Two Michelin stars would seem to indicate the sort of dining institution with years of success behind it and to come. The first round of two-stars, however—Avenues, Charlie Trotter’s, and Ria—are all gone. Add to that list Graham Elliot, the celebrity chef’s namesake restaurant, now scheduled to close after New Year’s Eve, the Elliot team announced just before Michelin published last week. Elliot plans a reinvention for next spring.

Graham Elliot the restaurant underwent several reinventions. Originally with lower prices and loud rock music, the place marked a step away from the elite realm of Avenues, where Elliot made his name and earned a four-star review on Chicago’s four-star scale. “When we first opened [Graham Elliot], it was 120 seats and 300 covers,” Elliot says. “It was one of the first restaurants where everyone wore a T-shirt in the front of the house. Beams and ductwork and loud music. It seems a lot of people took that same model and ran with it.”

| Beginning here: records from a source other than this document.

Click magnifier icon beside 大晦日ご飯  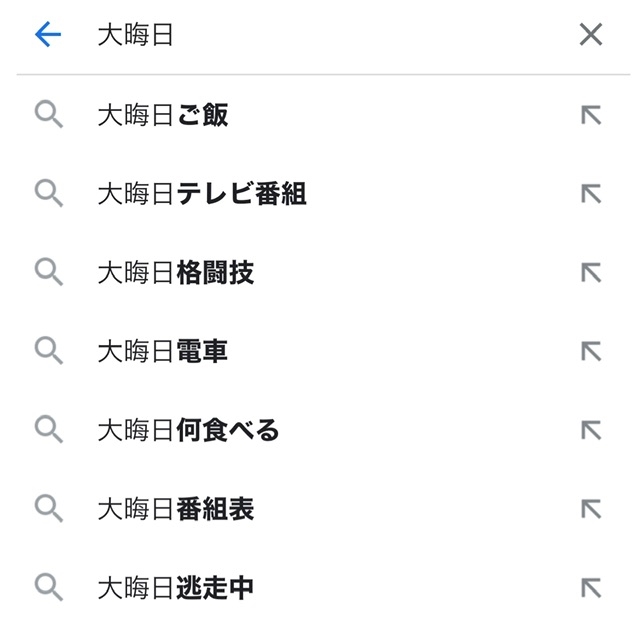[49, 114]
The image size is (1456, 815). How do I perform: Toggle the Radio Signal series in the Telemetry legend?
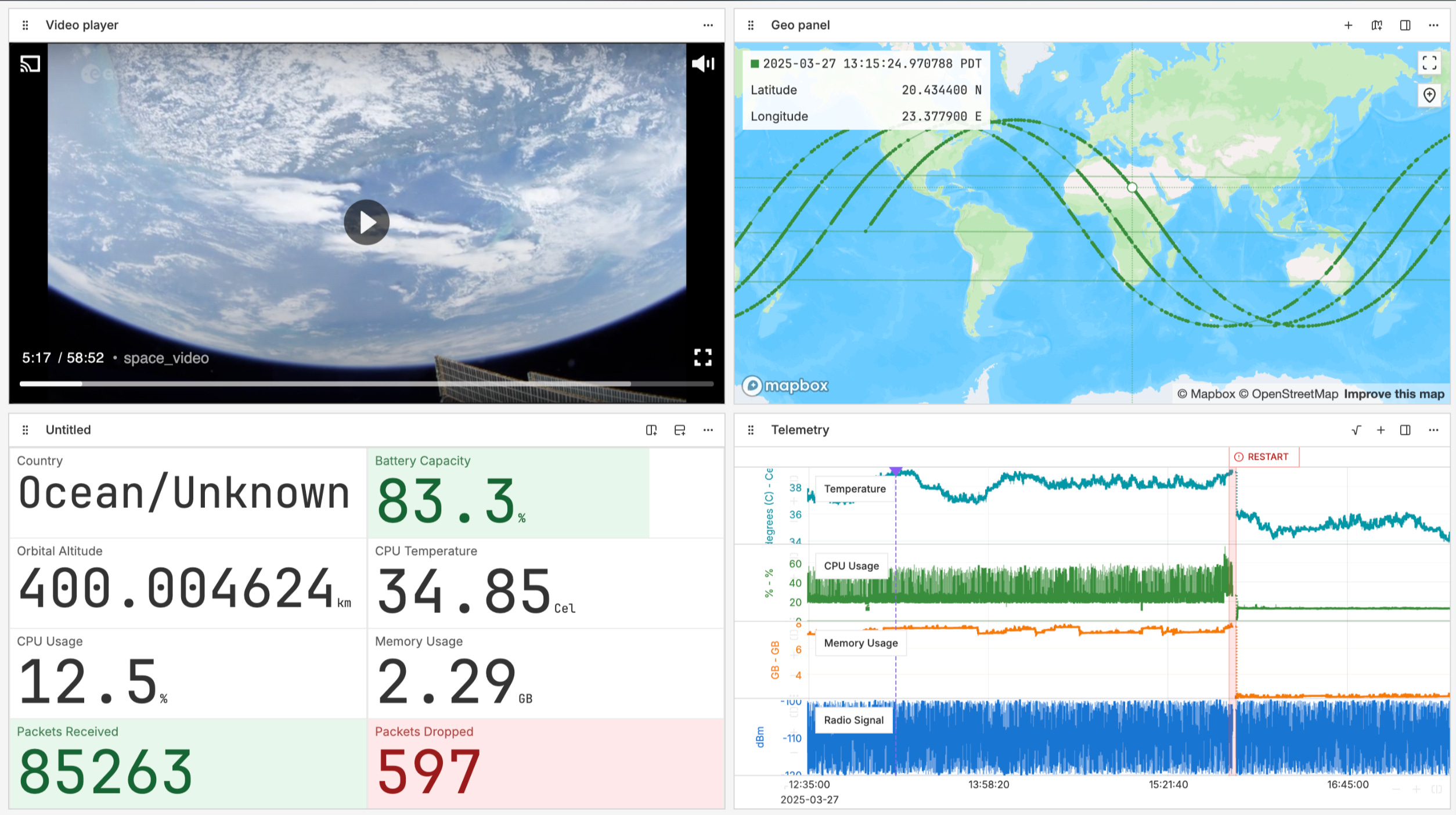853,720
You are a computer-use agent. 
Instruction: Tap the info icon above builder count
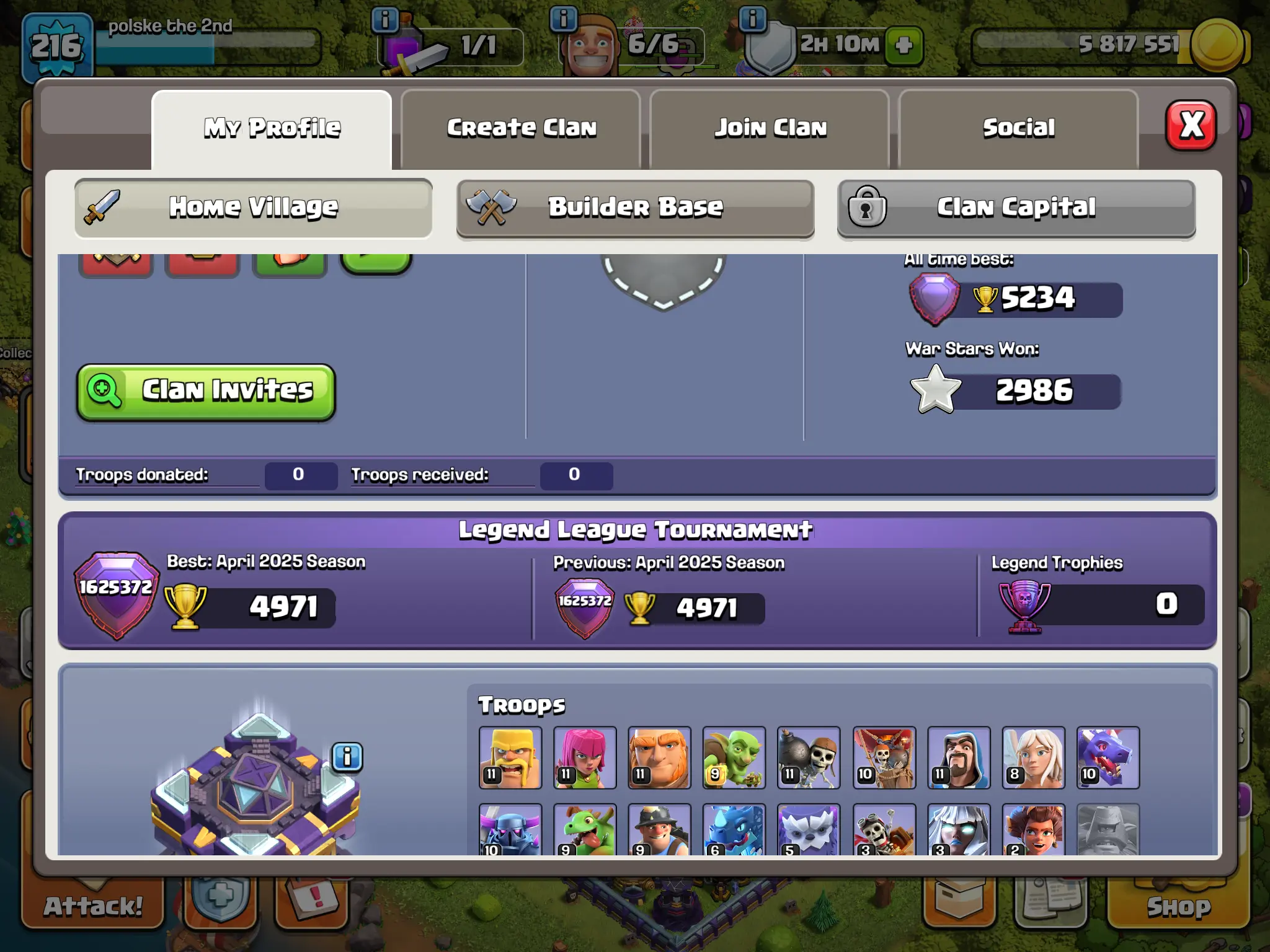[x=563, y=19]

The latest version turned down the music volume and turned up the fine-dining knobs, taking it from two Chicago stars for the louder version to three and a half. “We took a lot of seats out,” Elliot says. “It was a 6,000-square-foot space now doing a fraction of the volume we used to, so it seems way too large. The guest experience is not the same.”

Elliot says he has a space, a name, and a concept chosen for his new project, but he’s not ready to reveal them. He does reveal that it will be “creative, higher-end” food—what he’s garnered the most praise for—and that he hopes to open May 1.

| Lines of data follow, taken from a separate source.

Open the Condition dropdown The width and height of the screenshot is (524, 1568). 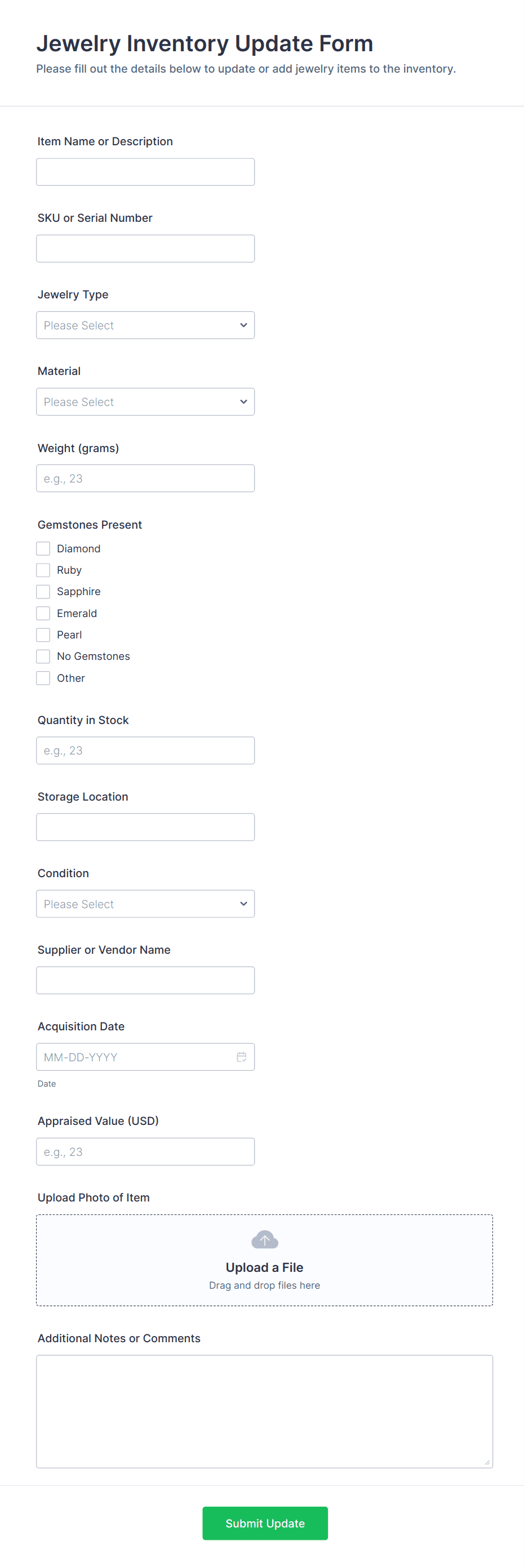pos(145,904)
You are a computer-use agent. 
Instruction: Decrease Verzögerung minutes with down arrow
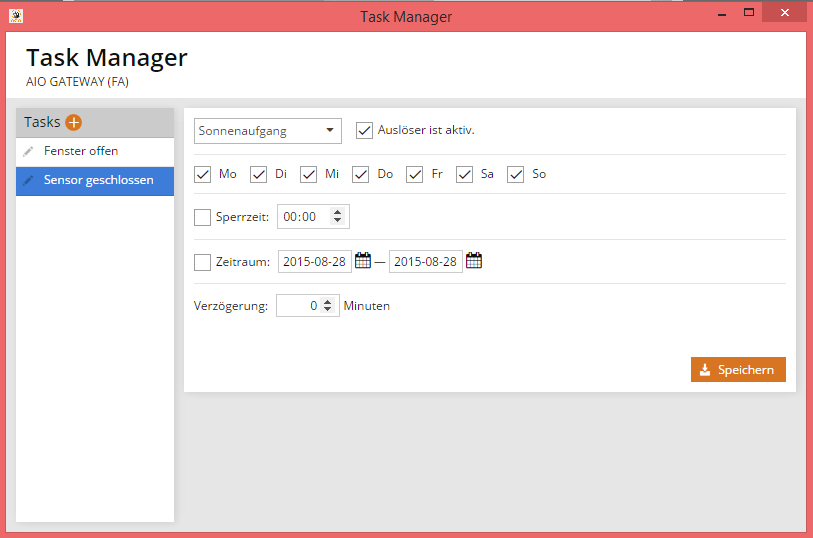pos(327,311)
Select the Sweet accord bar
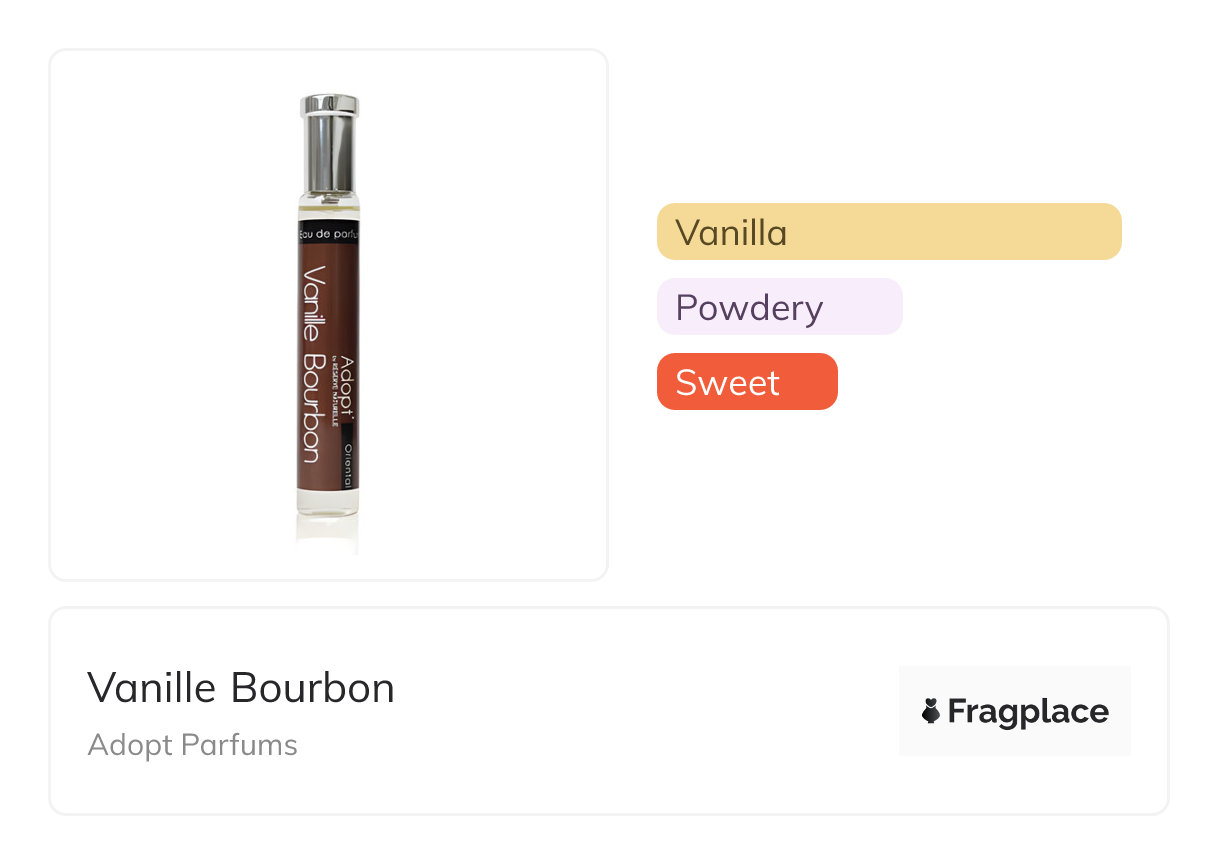 pyautogui.click(x=746, y=382)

Till then, the tasting menu at Graham Elliot will consist half of dishes from the future restaurant and half of riffs on his greatest hits—the foie-lipop (a foie gras lollipop crusted in Pop Rocks), truffle popcorn, and a deconstructed Caesar salad. “It’s a deconstruction of the deconstructed Caesar,” Elliot says. “I’m just going to mess with your head.”

Sometimes brash and hot-tempered toward his critics, including some at this magazine, Elliot is soldiering on and trying to mellow. “Every day I will be cooking in the kitchen and making amends to everyone in Chicago, including Chicago magazine critics and food bloggers who I told to fuck off,” Elliot says. “I’m trying to grow up.”